Voilà en effet une propriété qui, dans l’espace euclidien ou non euclidien, appartient à la droite et n’appartient qu’à elle. Mais comment reconnaîtra-t-on par expérience si elle appartient à tel ou tel objet concret ? Il faudra mesurer des distances, et comment saura-t-on que telle grandeur concrète que j’ai mesurée avec mon instrument matériel représente bien la distance abstraite ?

On n’a fait que reculer la difficulté.

En réalité la propriété que je viens d’énoncer n’est pas une propriété de la ligne droite seule, c’est une propriété de la ligne droite et de la distance. Pour qu’elle pût servir de critère absolu, il faudrait que l’on pût établir non seulement qu’elle n’appartient pas aussi à une autre ligne que la ligne droite et à la distance, mais encore qu’elle n’appartient pas à une autre ligne que la ligne droite et à une autre grandeur que la distance. Or cela n’est pas vrai.

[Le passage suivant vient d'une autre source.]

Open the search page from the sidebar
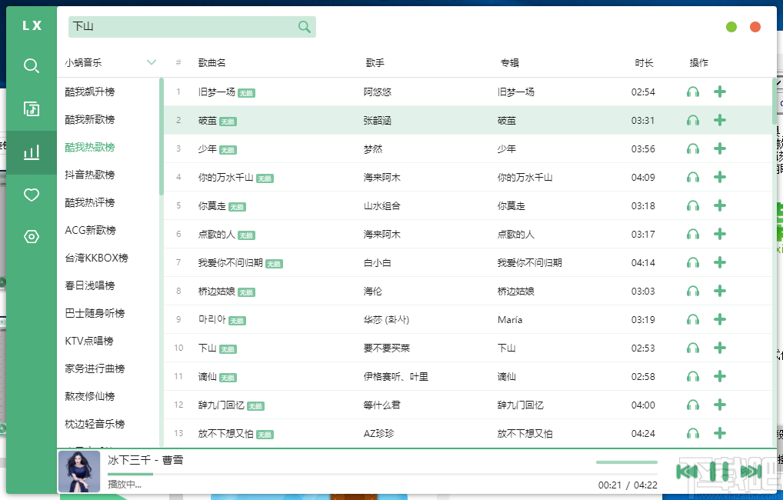Viewport: 783px width, 500px height. click(x=31, y=66)
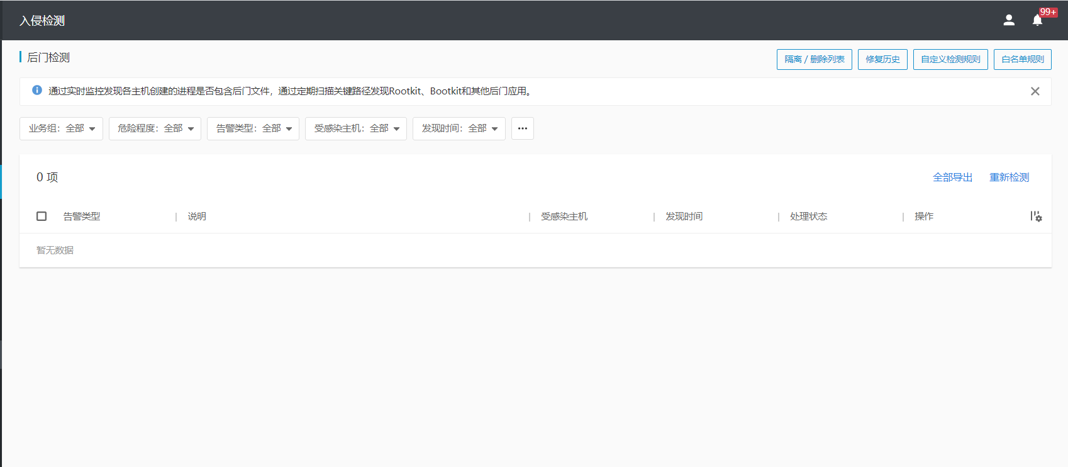Click the 重新检测 rescan link
The image size is (1068, 467).
coord(1009,177)
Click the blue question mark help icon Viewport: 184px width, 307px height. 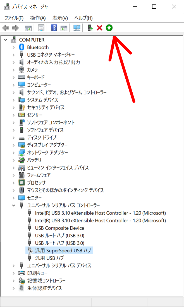[x=54, y=28]
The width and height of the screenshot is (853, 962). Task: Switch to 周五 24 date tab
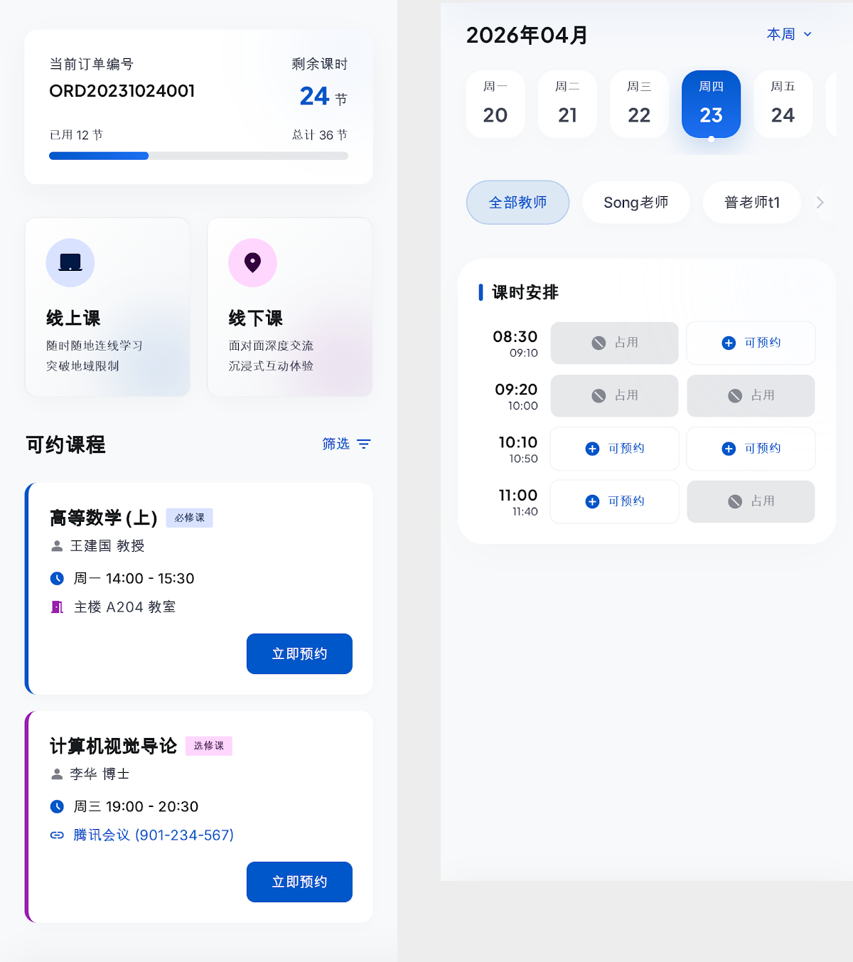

Il est donc impossible d’imaginer une expérience concrète qui puisse être interprétée dans le système euclidien et qui ne puisse pas l’être dans le système lobatchevskien, de sorte que je puis conclure :

Aucune expérience ne sera jamais en contradiction avec le postulatum d’Euclide ; en revanche aucune expérience ne sera jamais en contradiction avec le postulatum de Lobatchevsky.